The Venda people
The Venda people were one of the last black tribes to migrate south of the Limpopo River. When they moved in to South Africa they found a beautiful, bountiful area, which they promptly named Venda (pleasant place) and settled there.
Lanky, yet graceful, the Venda people are warm and friendly. Their history began in the valleys and mountains of Limpopo Province, where their forebears established a great civilisation centred round Mapungubwe.
Though ruled by kings, the position of women in Venda culture is unusual in Africa in that they are encouraged to occupy senior positions in society. It is common for a woman to inherit her father's estate where there is no apparent male heir.
Children and the elderly have their own role to play. This is linked to the recognition and worship of the ancestors. Having just joined the earthly plane, the children are still close to the ancestors. The elderly are also close to the ancestors because they will soon join the spiritual realm in death.
In Venda tradition there are many sacred sites, especially Lake Fundudzi high in the Soutspansberg Mountains. Even today, it is believed this is where the White Python – the god of fertility – lives.
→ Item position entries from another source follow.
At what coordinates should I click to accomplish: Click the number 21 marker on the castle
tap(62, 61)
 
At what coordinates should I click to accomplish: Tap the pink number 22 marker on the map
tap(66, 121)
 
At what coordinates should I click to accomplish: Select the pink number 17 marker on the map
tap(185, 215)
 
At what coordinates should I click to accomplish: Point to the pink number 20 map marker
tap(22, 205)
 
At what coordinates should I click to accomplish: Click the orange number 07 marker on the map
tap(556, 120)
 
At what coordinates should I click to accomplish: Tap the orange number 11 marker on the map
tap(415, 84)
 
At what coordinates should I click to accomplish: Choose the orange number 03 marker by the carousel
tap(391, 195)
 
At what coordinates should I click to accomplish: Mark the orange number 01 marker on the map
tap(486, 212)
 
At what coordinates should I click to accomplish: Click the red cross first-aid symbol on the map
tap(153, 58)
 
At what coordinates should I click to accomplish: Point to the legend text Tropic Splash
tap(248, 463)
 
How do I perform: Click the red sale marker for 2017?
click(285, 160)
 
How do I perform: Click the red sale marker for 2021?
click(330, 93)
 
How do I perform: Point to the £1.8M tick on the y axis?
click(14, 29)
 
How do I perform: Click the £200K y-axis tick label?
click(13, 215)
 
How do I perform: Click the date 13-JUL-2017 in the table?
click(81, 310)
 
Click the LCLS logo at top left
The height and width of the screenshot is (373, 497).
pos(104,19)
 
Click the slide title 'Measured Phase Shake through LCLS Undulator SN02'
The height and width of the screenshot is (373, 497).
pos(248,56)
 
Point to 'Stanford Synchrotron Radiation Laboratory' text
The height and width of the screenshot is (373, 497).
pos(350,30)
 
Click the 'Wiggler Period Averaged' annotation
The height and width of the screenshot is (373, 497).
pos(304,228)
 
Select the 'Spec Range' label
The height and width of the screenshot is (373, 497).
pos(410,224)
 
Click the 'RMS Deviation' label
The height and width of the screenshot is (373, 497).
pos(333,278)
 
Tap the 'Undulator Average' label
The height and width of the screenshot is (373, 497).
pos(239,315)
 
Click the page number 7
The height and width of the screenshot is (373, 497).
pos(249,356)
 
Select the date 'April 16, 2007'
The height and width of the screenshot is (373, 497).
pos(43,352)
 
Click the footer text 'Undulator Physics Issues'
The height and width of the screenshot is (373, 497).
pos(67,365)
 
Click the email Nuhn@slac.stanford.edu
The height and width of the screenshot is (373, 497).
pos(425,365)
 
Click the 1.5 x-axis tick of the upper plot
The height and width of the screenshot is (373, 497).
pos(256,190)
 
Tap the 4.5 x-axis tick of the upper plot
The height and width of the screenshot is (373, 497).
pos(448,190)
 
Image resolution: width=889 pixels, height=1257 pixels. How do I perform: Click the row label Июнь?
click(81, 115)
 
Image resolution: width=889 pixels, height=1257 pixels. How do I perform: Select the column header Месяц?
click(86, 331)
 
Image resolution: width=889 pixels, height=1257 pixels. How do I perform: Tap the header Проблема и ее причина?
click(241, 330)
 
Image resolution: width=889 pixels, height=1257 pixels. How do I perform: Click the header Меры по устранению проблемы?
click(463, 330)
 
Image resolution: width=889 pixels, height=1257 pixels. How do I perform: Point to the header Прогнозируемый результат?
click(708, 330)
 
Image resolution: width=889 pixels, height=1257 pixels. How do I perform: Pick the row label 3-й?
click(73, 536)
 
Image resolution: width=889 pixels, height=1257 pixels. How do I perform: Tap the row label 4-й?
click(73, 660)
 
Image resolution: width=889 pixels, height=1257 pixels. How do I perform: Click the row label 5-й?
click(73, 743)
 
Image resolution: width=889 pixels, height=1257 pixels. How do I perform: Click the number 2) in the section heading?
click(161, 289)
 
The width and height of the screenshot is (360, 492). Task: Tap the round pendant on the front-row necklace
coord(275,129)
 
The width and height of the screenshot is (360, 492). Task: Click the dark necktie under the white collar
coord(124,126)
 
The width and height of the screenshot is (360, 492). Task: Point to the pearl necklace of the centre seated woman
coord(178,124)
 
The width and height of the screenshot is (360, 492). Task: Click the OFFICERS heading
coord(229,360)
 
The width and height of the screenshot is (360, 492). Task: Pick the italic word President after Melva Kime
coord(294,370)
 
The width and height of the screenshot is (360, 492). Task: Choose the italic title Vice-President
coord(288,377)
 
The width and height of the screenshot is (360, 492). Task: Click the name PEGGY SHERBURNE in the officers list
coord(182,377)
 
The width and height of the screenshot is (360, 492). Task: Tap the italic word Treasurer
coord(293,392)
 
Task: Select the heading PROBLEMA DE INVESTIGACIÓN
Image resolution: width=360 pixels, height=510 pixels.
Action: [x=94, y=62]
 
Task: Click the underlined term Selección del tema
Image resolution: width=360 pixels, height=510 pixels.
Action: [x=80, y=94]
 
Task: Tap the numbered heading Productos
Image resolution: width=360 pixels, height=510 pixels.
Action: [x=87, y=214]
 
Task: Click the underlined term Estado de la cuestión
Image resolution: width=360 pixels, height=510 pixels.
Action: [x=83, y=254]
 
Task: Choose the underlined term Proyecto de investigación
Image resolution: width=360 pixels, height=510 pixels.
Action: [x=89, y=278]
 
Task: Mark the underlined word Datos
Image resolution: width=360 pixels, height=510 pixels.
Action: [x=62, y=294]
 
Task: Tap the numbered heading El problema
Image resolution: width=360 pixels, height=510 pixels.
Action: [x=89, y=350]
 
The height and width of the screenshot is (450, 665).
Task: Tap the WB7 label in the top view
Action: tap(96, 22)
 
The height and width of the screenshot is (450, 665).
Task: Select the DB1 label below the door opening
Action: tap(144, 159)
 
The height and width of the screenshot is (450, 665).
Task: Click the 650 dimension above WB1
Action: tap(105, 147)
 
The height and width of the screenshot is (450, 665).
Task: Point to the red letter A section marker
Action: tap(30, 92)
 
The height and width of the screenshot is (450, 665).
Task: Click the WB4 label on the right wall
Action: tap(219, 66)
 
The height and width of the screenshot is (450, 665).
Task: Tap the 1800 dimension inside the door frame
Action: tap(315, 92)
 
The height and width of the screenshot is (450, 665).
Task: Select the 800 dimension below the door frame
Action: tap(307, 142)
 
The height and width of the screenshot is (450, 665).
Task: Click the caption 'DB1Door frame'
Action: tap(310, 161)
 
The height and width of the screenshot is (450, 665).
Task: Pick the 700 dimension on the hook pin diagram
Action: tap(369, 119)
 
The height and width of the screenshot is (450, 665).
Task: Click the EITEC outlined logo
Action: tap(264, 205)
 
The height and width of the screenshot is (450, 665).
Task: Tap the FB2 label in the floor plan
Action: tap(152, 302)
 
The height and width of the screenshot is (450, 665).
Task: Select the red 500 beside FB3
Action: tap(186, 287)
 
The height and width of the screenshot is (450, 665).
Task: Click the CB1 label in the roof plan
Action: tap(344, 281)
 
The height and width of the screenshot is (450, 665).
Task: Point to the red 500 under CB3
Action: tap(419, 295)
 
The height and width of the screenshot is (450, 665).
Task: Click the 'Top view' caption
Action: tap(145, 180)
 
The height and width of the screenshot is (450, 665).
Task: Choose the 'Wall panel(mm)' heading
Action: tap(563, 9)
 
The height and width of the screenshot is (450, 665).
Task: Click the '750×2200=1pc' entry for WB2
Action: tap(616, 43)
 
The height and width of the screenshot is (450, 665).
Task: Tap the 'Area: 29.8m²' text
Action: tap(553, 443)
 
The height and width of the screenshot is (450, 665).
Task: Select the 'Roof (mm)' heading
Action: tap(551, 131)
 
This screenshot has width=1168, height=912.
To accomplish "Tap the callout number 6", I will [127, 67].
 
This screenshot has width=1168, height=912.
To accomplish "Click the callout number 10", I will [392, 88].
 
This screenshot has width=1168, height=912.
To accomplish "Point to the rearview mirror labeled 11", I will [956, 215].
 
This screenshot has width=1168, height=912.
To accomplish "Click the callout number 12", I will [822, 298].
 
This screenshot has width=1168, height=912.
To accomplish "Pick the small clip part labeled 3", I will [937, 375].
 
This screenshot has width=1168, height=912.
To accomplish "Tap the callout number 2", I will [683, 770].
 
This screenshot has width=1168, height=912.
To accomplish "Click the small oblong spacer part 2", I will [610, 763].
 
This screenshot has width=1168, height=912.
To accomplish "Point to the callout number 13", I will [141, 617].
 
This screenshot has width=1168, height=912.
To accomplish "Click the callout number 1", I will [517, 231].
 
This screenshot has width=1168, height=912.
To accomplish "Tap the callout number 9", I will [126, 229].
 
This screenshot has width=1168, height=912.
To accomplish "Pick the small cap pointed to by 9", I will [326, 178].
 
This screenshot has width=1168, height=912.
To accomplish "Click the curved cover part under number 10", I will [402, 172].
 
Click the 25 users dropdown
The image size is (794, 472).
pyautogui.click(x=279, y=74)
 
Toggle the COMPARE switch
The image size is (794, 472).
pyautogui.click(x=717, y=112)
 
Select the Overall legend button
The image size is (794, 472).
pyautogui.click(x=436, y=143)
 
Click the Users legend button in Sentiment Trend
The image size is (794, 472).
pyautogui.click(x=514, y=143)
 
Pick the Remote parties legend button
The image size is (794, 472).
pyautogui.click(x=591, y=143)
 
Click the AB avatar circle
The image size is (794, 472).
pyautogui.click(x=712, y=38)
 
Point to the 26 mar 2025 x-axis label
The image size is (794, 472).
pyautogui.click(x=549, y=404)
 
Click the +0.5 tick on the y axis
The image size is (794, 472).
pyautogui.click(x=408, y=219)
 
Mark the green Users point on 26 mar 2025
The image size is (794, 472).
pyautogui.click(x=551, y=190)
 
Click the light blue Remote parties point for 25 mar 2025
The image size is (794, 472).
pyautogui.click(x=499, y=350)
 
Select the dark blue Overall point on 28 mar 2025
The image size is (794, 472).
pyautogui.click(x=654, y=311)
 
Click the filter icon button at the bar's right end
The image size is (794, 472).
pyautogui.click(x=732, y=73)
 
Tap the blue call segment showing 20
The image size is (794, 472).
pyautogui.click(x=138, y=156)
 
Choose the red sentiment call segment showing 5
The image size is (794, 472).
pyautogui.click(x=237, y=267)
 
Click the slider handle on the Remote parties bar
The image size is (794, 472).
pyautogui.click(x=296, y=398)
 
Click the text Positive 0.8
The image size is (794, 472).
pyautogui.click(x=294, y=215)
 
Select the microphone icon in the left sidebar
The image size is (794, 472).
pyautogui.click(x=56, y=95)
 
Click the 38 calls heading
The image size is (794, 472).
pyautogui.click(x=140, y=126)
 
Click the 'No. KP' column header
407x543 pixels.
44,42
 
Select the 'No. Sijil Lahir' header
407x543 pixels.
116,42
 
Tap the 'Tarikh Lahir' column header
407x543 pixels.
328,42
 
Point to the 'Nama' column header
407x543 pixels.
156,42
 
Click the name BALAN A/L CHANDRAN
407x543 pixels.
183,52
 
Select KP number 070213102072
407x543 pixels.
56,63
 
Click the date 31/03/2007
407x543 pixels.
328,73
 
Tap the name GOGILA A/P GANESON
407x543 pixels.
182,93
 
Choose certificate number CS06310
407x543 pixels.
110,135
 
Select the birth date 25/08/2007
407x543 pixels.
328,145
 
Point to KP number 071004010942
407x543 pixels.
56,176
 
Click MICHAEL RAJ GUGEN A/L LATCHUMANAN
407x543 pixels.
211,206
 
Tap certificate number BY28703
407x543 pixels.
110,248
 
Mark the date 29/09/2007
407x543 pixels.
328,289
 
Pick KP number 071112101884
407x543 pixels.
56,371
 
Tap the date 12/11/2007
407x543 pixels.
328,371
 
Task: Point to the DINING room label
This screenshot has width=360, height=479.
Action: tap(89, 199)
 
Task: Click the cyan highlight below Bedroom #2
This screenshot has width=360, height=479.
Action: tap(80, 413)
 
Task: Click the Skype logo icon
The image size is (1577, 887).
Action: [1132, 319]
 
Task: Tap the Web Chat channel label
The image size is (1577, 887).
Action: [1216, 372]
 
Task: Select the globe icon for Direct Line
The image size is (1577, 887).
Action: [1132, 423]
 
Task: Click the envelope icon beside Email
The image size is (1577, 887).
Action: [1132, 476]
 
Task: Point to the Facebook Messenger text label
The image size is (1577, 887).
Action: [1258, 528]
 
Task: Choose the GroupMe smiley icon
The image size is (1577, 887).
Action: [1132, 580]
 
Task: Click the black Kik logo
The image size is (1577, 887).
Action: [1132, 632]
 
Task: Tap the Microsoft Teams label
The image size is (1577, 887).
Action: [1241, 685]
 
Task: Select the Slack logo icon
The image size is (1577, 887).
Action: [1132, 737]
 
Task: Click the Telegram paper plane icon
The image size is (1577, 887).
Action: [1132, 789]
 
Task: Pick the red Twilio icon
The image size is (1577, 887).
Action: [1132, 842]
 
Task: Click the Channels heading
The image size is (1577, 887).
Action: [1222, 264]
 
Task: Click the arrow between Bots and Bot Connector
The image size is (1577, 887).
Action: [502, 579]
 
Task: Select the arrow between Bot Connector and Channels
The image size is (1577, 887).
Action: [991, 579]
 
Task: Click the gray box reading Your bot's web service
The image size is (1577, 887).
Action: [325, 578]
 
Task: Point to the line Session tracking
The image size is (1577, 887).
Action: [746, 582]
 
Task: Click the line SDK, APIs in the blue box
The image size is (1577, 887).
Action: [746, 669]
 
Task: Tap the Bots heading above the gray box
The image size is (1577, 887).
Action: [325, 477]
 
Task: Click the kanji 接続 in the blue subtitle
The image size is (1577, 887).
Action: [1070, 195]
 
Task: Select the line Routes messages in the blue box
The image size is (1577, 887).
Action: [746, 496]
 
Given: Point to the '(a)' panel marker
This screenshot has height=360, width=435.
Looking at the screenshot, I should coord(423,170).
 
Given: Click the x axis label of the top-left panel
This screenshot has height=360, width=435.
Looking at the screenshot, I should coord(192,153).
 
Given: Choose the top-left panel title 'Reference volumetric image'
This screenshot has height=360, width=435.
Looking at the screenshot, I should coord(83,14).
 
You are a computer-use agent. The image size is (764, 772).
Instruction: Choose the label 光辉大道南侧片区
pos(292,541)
In reverence to the python, young female initiates perform the Domba dance. This is where the girls form a chain of bodies. When they move to the rhythm of beating drums, it replicates the movement of the snake, as well as a baby in the womb.
What sets the Venda culture truly apart from other tribes in South Africa is the role of art in the community. Artists are called by the spirit world through unusual dreams and visions to fulfil their destinies, giving their work a supernatural energy. This places them on the same social plane as a traditional healer.